Part of the role of the Government Legal Department (GLD) is to administer in favour of the Crown those estates which fall to the Crown as Bona Vacantia – i.e. the estates of people who have died intestate and with no family entitled to the estate on intestacy.

Historically, the GLD’s Bona Vacantia Division’s policy was to encourage – almost require – Local Authorities, Solicitor firms and anyone else with the estate of a person who had died apparently intestate and with no known surviving family to refer the matter to it. The Division would make its own enquiries as to the existence of a will, failing which surviving entitled kin. Its enquiries were often negative or inconclusive and so the Division would advertise the estate as Bona Vacantia. In very many cases kin were brought forward to claim the estate by probate genealogists – sometimes referred to as heir hunters. Unclaimed estates would be administered in favour of the Crown.

That entitled relatives were found is not altogether surprising: consider the generosity of our intestacy provisions (there are eight classes of kin entitled in priority to the Crown) and couple that with the national demographic: entitled relatives are highly likely to exist and, given the resources available to probate genealogists, can almost always be identified and found.

Accordingly, it has become clear to the Division that a great many of the cases referred to it are not Bona Vacantia and should not be referred to the Division. On its website, the Division sets out its policy regarding referrals to it:

Before you refer an estate

BVD does not deal with estates where:

  • there is a valid Will, even if the executor and beneficiaries cannot be traced or do not wish to deal with the estate.
  • there are known or likely to be entitled relatives who survived the deceased even if these have subsequently died, cannot be traced or do not wish to deal with the estate.

As we have seen above, the overwhelming probability is that entitled relatives do exist and can be found.

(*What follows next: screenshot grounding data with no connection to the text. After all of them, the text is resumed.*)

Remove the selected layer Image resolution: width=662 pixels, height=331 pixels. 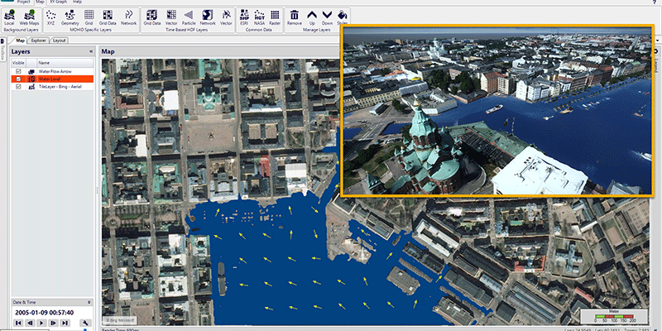pos(294,17)
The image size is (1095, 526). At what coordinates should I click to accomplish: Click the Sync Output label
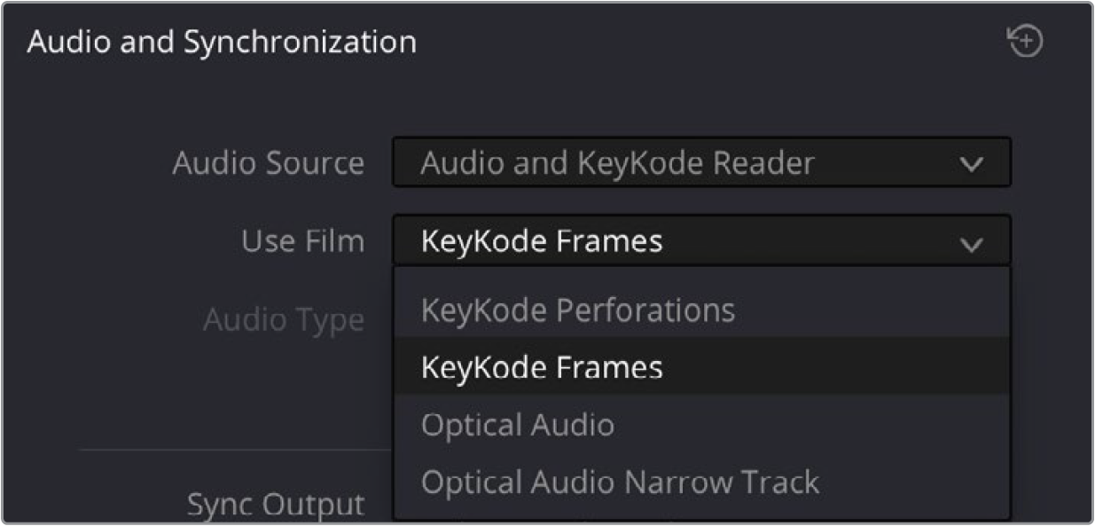275,505
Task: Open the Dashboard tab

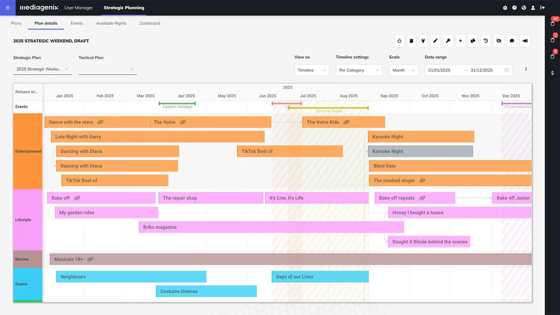Action: pos(150,24)
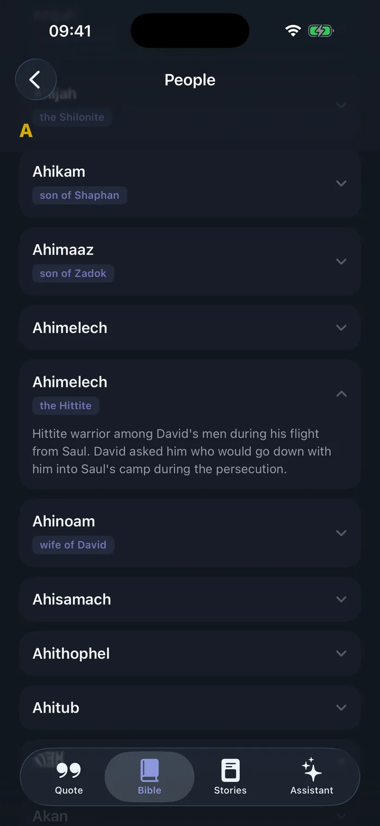
Task: Tap the letter A section header
Action: (26, 131)
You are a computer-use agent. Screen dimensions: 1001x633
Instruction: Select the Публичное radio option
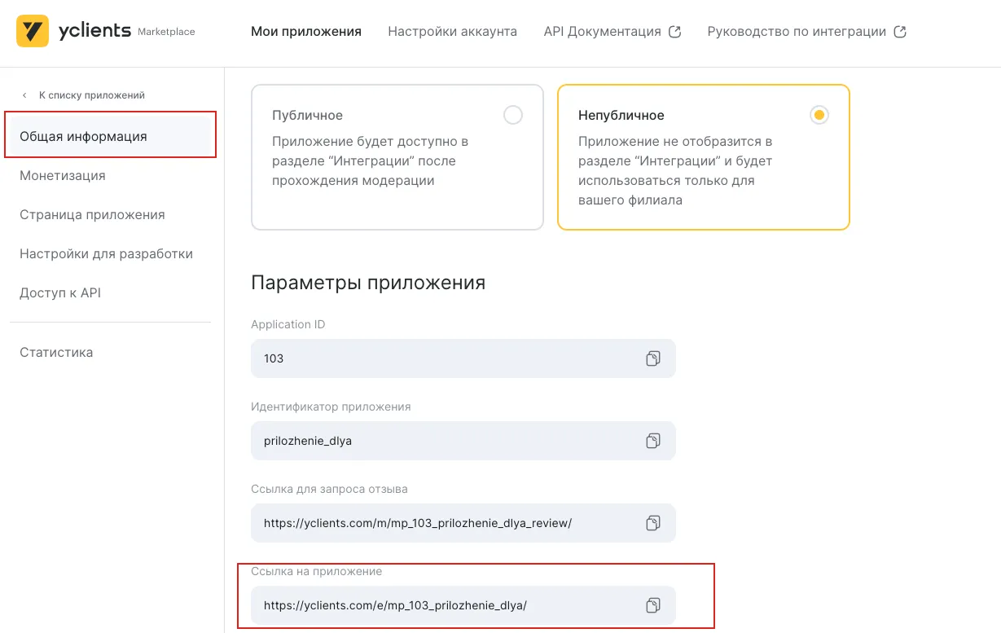512,115

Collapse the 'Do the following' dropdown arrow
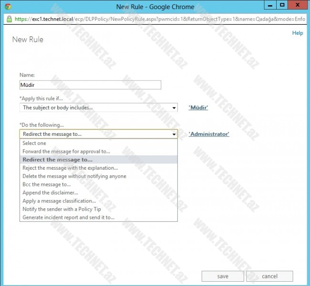(174, 134)
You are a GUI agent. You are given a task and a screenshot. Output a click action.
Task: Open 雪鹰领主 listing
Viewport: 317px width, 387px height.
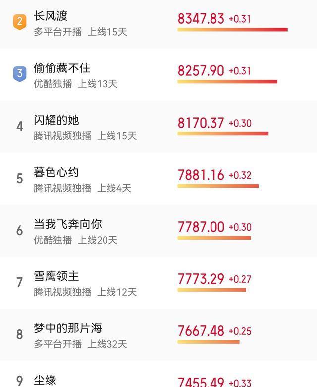click(56, 276)
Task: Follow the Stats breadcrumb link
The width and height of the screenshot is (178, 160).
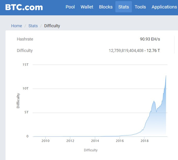Action: pyautogui.click(x=33, y=26)
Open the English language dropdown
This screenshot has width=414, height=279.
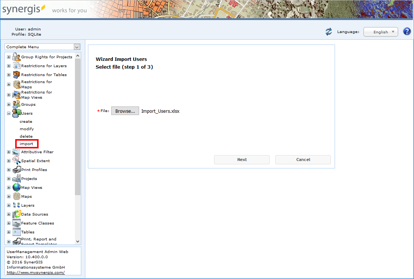coord(381,32)
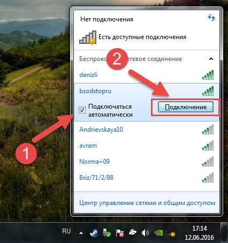228x243 pixels.
Task: Show hidden tray icons arrow
Action: point(81,233)
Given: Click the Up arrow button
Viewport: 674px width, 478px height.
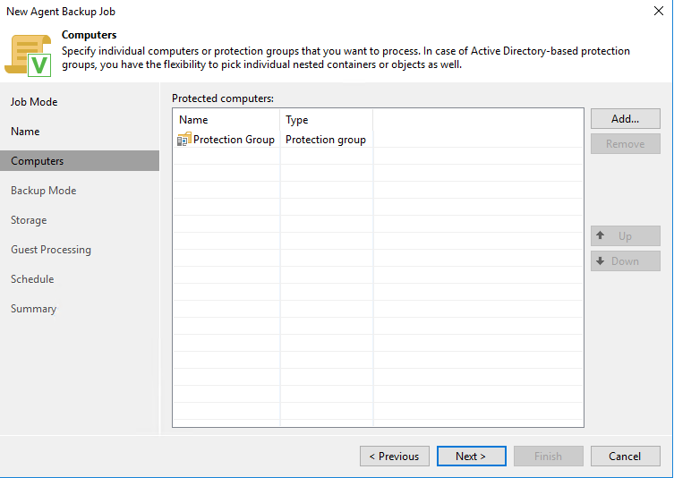Looking at the screenshot, I should pos(625,236).
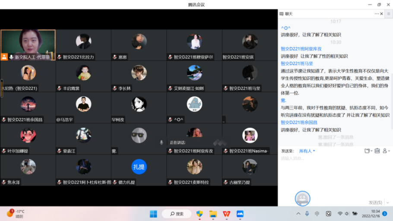Viewport: 393px width, 221px height.
Task: Show hidden system tray icons chevron
Action: click(x=298, y=213)
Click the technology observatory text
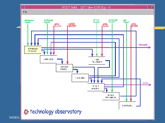This screenshot has width=165, height=123. pyautogui.click(x=56, y=112)
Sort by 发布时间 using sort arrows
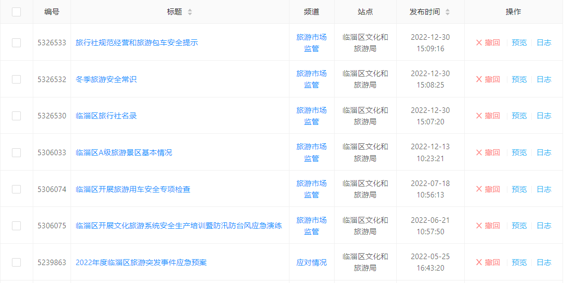 coord(447,12)
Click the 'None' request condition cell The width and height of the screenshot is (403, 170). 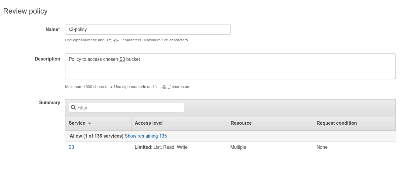point(322,147)
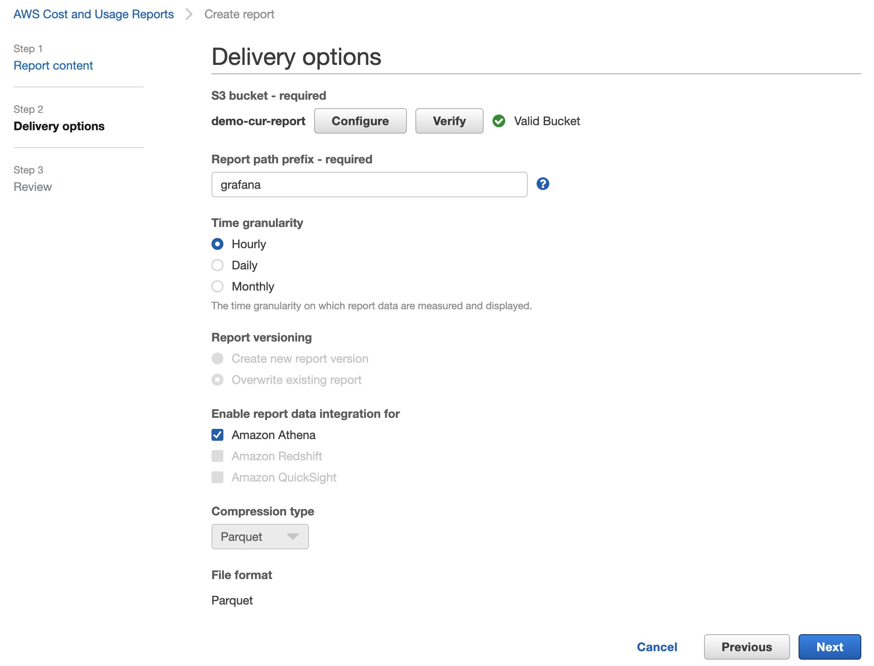Screen dimensions: 874x666
Task: Select Hourly time granularity
Action: pyautogui.click(x=217, y=244)
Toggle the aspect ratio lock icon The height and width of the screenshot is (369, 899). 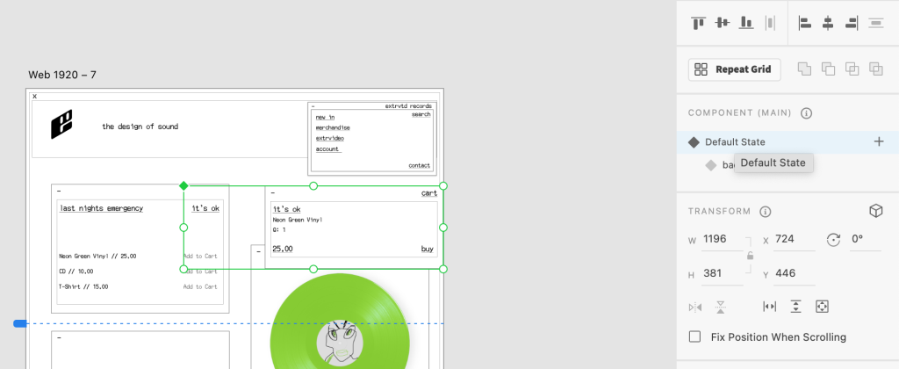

Furthermore, the Head of the Division recently went on the record to set out the Division’s policy on when to refer cases to it, saying: “Our position is that as over 80% of estates* referred to the Government Legal Department (GLD) each year are not Bona Vacantia, we should aim to give up the Crown’s interest in such estates as quickly as possible.  Ideally, of course, our preference would be that these estates are not referred here in the first place as it is not appropriate that GLD is used as a tracing agency for missing kin or executors. Furthermore, it is our view that before anyone refers an estate to GLD they should be as sure as they can be that the estate is, in fact, Bona Vacantia.”

The position is clear – there is no need to refer a matter to GLD unless you are as sure as you can be that the matter is, in fact, Bona Vacantia.

At Fraser and Fraser, we can establish the true position quickly and easily. The combination of the research resources and tools available to us and our highly experienced case managers means that we can identify and locate next of kin routinely. In the highly unlikely event an estate is genuinely Bona Vacantia, we are happy to refer it to GLD on your behalf, unless you’d prefer to do so yourself.

*our experience is that more than 95% of apparently Bona Vacantia estates are not genuinely so.